──────── DATA SECTION
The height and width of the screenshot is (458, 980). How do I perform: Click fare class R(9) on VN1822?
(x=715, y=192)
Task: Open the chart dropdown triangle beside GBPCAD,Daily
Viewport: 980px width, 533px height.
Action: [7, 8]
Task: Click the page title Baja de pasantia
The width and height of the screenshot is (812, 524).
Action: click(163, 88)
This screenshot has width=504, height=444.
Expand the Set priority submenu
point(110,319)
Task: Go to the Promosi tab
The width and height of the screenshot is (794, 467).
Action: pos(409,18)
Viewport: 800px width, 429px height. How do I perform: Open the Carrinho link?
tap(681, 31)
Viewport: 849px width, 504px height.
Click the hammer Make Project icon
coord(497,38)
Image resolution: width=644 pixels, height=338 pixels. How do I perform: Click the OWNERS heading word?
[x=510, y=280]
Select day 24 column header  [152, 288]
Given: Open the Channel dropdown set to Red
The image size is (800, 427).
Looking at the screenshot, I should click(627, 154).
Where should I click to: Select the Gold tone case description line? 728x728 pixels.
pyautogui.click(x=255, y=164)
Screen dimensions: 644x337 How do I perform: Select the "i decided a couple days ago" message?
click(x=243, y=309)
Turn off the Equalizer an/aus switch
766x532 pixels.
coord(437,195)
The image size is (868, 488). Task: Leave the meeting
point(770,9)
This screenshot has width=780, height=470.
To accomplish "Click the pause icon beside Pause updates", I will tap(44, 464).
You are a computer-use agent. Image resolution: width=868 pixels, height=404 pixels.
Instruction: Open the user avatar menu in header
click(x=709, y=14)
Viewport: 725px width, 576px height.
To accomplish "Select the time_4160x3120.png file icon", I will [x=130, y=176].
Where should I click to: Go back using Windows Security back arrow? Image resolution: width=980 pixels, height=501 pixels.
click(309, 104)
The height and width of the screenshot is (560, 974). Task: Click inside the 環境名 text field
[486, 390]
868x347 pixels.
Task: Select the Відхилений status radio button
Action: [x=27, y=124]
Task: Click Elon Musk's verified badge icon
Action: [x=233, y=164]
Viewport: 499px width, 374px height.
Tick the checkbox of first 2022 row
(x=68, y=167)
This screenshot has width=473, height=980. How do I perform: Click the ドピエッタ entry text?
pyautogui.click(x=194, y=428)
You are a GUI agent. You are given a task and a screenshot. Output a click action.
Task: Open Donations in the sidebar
────────────────
◆ **WHAT THE TASK REQUIRES**
The reply must present every entry, transcribed with its exact wording.

◆ **EXPECTED ANSWER**
The height and width of the screenshot is (458, 980). How do I perform: Click fare class R(9) on VN1822?
(x=715, y=192)
Task: Open the chart dropdown triangle beside GBPCAD,Daily
Viewport: 980px width, 533px height.
Action: [7, 8]
Task: Click the page title Baja de pasantia
The width and height of the screenshot is (812, 524).
Action: click(163, 88)
This screenshot has width=504, height=444.
Expand the Set priority submenu
point(110,319)
Task: Go to the Promosi tab
The width and height of the screenshot is (794, 467).
Action: pos(409,18)
Viewport: 800px width, 429px height. How do I perform: Open the Carrinho link?
tap(681, 31)
Viewport: 849px width, 504px height.
Click the hammer Make Project icon
coord(497,38)
Image resolution: width=644 pixels, height=338 pixels. How do I perform: Click the OWNERS heading word?
[x=510, y=280]
Select day 24 column header  [152, 288]
Given: Open the Channel dropdown set to Red
The image size is (800, 427).
Looking at the screenshot, I should click(627, 154).
Where should I click to: Select the Gold tone case description line? 728x728 pixels.
pyautogui.click(x=255, y=164)
Screen dimensions: 644x337 How do I perform: Select the "i decided a couple days ago" message?
click(x=243, y=309)
Turn off the Equalizer an/aus switch
766x532 pixels.
coord(437,195)
The image size is (868, 488). Task: Leave the meeting
point(770,9)
This screenshot has width=780, height=470.
To accomplish "Click the pause icon beside Pause updates", I will tap(44, 464).
You are a computer-use agent. Image resolution: width=868 pixels, height=404 pixels.
Instruction: Open the user avatar menu in header
click(x=709, y=14)
Viewport: 725px width, 576px height.
To accomplish "Select the time_4160x3120.png file icon", I will [x=130, y=176].
Where should I click to: Go back using Windows Security back arrow? Image resolution: width=980 pixels, height=501 pixels.
click(309, 104)
The height and width of the screenshot is (560, 974). Task: Click inside the 環境名 text field
[486, 390]
868x347 pixels.
Task: Select the Відхилений status radio button
Action: [x=27, y=124]
Task: Click Elon Musk's verified badge icon
Action: [x=233, y=164]
Viewport: 499px width, 374px height.
Tick the checkbox of first 2022 row
(x=68, y=167)
This screenshot has width=473, height=980. How do I perform: Click the ドピエッタ entry text?
pyautogui.click(x=194, y=428)
You are a GUI agent. You are given a task and a screenshot. Output a click action.
Task: Open Donations in the sidebar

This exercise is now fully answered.